## YOUR GOAL
Transcribe each record below character for character.

[INPUT MATERIAL Boundary: Start]

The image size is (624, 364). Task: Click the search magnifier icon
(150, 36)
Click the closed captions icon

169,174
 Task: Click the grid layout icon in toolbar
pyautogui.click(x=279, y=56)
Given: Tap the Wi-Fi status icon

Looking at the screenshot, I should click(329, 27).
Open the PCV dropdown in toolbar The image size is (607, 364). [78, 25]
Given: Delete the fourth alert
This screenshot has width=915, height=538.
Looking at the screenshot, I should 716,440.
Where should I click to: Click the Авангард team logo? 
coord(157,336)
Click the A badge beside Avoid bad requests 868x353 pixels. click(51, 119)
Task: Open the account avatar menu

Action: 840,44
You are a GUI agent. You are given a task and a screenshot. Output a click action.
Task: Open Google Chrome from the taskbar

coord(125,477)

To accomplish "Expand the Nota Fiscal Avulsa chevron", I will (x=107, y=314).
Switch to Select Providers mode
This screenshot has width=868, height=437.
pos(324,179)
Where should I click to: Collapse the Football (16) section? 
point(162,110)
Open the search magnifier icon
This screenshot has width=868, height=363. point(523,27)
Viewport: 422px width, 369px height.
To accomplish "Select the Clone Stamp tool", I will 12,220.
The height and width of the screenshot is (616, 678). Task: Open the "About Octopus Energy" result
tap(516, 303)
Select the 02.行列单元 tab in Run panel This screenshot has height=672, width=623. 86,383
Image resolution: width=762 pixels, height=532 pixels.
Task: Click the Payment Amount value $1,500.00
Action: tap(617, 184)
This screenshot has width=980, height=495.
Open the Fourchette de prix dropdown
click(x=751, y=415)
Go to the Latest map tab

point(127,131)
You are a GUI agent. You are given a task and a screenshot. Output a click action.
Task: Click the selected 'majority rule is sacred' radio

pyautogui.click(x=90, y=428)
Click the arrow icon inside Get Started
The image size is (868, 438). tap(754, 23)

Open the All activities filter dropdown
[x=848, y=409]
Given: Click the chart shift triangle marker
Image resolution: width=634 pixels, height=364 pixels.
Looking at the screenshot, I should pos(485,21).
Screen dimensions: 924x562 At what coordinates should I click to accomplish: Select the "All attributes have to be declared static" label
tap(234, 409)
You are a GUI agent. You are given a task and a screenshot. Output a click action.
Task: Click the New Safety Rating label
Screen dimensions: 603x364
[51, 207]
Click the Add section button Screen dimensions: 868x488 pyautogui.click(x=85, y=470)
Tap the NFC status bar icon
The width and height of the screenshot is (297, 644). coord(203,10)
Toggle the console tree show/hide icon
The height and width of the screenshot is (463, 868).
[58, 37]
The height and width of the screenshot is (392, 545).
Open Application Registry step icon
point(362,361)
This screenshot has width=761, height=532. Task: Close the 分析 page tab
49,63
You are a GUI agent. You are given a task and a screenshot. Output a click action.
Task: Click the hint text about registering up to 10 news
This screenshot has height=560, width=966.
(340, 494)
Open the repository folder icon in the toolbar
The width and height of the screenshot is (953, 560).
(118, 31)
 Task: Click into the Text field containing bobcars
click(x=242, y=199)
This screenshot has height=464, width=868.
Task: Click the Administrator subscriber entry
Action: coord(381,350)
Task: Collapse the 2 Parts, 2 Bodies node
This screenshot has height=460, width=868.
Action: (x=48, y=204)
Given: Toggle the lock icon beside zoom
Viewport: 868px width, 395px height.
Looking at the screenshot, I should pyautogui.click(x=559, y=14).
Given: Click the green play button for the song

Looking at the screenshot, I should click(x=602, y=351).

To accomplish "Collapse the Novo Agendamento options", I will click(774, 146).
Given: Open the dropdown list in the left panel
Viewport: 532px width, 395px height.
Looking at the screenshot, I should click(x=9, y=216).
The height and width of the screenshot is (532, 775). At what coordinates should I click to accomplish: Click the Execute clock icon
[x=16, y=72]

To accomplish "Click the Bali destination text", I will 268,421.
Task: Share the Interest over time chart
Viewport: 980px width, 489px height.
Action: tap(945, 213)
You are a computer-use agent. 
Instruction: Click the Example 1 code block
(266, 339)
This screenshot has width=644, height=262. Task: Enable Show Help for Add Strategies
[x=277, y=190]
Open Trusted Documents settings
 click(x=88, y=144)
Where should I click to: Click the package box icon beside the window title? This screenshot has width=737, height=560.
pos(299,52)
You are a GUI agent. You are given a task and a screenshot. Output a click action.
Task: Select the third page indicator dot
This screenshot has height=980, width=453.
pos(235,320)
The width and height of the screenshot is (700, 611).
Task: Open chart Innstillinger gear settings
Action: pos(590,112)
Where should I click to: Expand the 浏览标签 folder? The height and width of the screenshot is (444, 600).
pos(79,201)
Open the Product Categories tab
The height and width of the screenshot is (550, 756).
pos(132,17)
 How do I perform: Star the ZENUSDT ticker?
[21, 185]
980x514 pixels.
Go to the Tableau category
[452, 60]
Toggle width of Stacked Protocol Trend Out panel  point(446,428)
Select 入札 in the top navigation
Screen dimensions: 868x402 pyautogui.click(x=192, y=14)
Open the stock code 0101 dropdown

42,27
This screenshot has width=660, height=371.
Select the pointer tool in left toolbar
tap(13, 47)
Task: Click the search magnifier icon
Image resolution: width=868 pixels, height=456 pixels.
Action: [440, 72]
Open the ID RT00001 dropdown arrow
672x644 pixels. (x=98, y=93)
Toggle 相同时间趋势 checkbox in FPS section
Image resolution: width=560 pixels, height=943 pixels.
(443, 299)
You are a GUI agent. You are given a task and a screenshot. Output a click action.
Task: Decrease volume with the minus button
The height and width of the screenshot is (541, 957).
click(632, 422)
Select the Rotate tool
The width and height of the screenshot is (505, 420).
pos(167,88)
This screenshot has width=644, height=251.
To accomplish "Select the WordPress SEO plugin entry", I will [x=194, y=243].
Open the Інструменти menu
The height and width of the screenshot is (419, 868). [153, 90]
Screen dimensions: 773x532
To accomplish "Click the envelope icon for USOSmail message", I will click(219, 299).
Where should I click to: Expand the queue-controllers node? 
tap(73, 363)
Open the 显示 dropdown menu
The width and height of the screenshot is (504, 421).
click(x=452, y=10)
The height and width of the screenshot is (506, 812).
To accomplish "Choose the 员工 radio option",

[INPUT MATERIAL Boundary: End]

## RESPONSE
The image size is (624, 364). Task: Click the search magnifier icon
(150, 36)
Click the closed captions icon

169,174
 Task: Click the grid layout icon in toolbar
pyautogui.click(x=279, y=56)
Given: Tap the Wi-Fi status icon

Looking at the screenshot, I should click(329, 27).
Open the PCV dropdown in toolbar The image size is (607, 364). [78, 25]
Given: Delete the fourth alert
This screenshot has width=915, height=538.
Looking at the screenshot, I should 716,440.
Where should I click to: Click the Авангард team logo? 
coord(157,336)
Click the A badge beside Avoid bad requests 868x353 pixels. click(51, 119)
Task: Open the account avatar menu

Action: 840,44
You are a GUI agent. You are given a task and a screenshot. Output a click action.
Task: Open Google Chrome from the taskbar

coord(125,477)

To accomplish "Expand the Nota Fiscal Avulsa chevron", I will (x=107, y=314).
Switch to Select Providers mode
This screenshot has width=868, height=437.
pos(324,179)
Where should I click to: Collapse the Football (16) section? 
point(162,110)
Open the search magnifier icon
This screenshot has width=868, height=363. point(523,27)
Viewport: 422px width, 369px height.
To accomplish "Select the Clone Stamp tool", I will 12,220.
The height and width of the screenshot is (616, 678). Task: Open the "About Octopus Energy" result
tap(516, 303)
Select the 02.行列单元 tab in Run panel This screenshot has height=672, width=623. 86,383
Image resolution: width=762 pixels, height=532 pixels.
Task: Click the Payment Amount value $1,500.00
Action: tap(617, 184)
This screenshot has width=980, height=495.
Open the Fourchette de prix dropdown
click(x=751, y=415)
Go to the Latest map tab

point(127,131)
You are a GUI agent. You are given a task and a screenshot. Output a click action.
Task: Click the selected 'majority rule is sacred' radio

pyautogui.click(x=90, y=428)
Click the arrow icon inside Get Started
The image size is (868, 438). tap(754, 23)

Open the All activities filter dropdown
[x=848, y=409]
Given: Click the chart shift triangle marker
Image resolution: width=634 pixels, height=364 pixels.
Looking at the screenshot, I should pos(485,21).
Screen dimensions: 924x562 At what coordinates should I click to accomplish: Select the "All attributes have to be declared static" label
tap(234, 409)
You are a GUI agent. You are given a task and a screenshot. Output a click action.
Task: Click the New Safety Rating label
Screen dimensions: 603x364
[51, 207]
Click the Add section button Screen dimensions: 868x488 pyautogui.click(x=85, y=470)
Tap the NFC status bar icon
The width and height of the screenshot is (297, 644). coord(203,10)
Toggle the console tree show/hide icon
The height and width of the screenshot is (463, 868).
[58, 37]
The height and width of the screenshot is (392, 545).
Open Application Registry step icon
point(362,361)
This screenshot has width=761, height=532. Task: Close the 分析 page tab
49,63
You are a GUI agent. You are given a task and a screenshot. Output a click action.
Task: Click the hint text about registering up to 10 news
This screenshot has height=560, width=966.
(340, 494)
Open the repository folder icon in the toolbar
The width and height of the screenshot is (953, 560).
(118, 31)
 Task: Click into the Text field containing bobcars
click(x=242, y=199)
This screenshot has height=464, width=868.
Task: Click the Administrator subscriber entry
Action: coord(381,350)
Task: Collapse the 2 Parts, 2 Bodies node
This screenshot has height=460, width=868.
Action: (x=48, y=204)
Given: Toggle the lock icon beside zoom
Viewport: 868px width, 395px height.
Looking at the screenshot, I should pyautogui.click(x=559, y=14).
Given: Click the green play button for the song

Looking at the screenshot, I should click(x=602, y=351).

To accomplish "Collapse the Novo Agendamento options", I will click(774, 146).
Given: Open the dropdown list in the left panel
Viewport: 532px width, 395px height.
Looking at the screenshot, I should click(x=9, y=216).
The height and width of the screenshot is (532, 775). At what coordinates should I click to accomplish: Click the Execute clock icon
[x=16, y=72]

To accomplish "Click the Bali destination text", I will 268,421.
Task: Share the Interest over time chart
Viewport: 980px width, 489px height.
Action: tap(945, 213)
You are a computer-use agent. 
Instruction: Click the Example 1 code block
(266, 339)
This screenshot has width=644, height=262. Task: Enable Show Help for Add Strategies
[x=277, y=190]
Open Trusted Documents settings
 click(x=88, y=144)
Where should I click to: Click the package box icon beside the window title? This screenshot has width=737, height=560.
pos(299,52)
You are a GUI agent. You are given a task and a screenshot. Output a click action.
Task: Select the third page indicator dot
This screenshot has height=980, width=453.
pos(235,320)
The width and height of the screenshot is (700, 611).
Task: Open chart Innstillinger gear settings
Action: pos(590,112)
Where should I click to: Expand the 浏览标签 folder? The height and width of the screenshot is (444, 600).
pos(79,201)
Open the Product Categories tab
The height and width of the screenshot is (550, 756).
pos(132,17)
 How do I perform: Star the ZENUSDT ticker?
[21, 185]
980x514 pixels.
Go to the Tableau category
[452, 60]
Toggle width of Stacked Protocol Trend Out panel  point(446,428)
Select 入札 in the top navigation
Screen dimensions: 868x402 pyautogui.click(x=192, y=14)
Open the stock code 0101 dropdown

42,27
This screenshot has width=660, height=371.
Select the pointer tool in left toolbar
tap(13, 47)
Task: Click the search magnifier icon
Image resolution: width=868 pixels, height=456 pixels.
Action: [440, 72]
Open the ID RT00001 dropdown arrow
672x644 pixels. (x=98, y=93)
Toggle 相同时间趋势 checkbox in FPS section
Image resolution: width=560 pixels, height=943 pixels.
(443, 299)
You are a GUI agent. You are given a task and a screenshot. Output a click action.
Task: Decrease volume with the minus button
The height and width of the screenshot is (541, 957).
click(632, 422)
Select the Rotate tool
The width and height of the screenshot is (505, 420).
pos(167,88)
This screenshot has width=644, height=251.
To accomplish "Select the WordPress SEO plugin entry", I will [x=194, y=243].
Open the Інструменти menu
The height and width of the screenshot is (419, 868). [153, 90]
Screen dimensions: 773x532
To accomplish "Click the envelope icon for USOSmail message", I will click(219, 299).
Where should I click to: Expand the queue-controllers node? 
tap(73, 363)
Open the 显示 dropdown menu
The width and height of the screenshot is (504, 421).
click(x=452, y=10)
The height and width of the screenshot is (506, 812).
To accomplish "Choose the 员工 radio option",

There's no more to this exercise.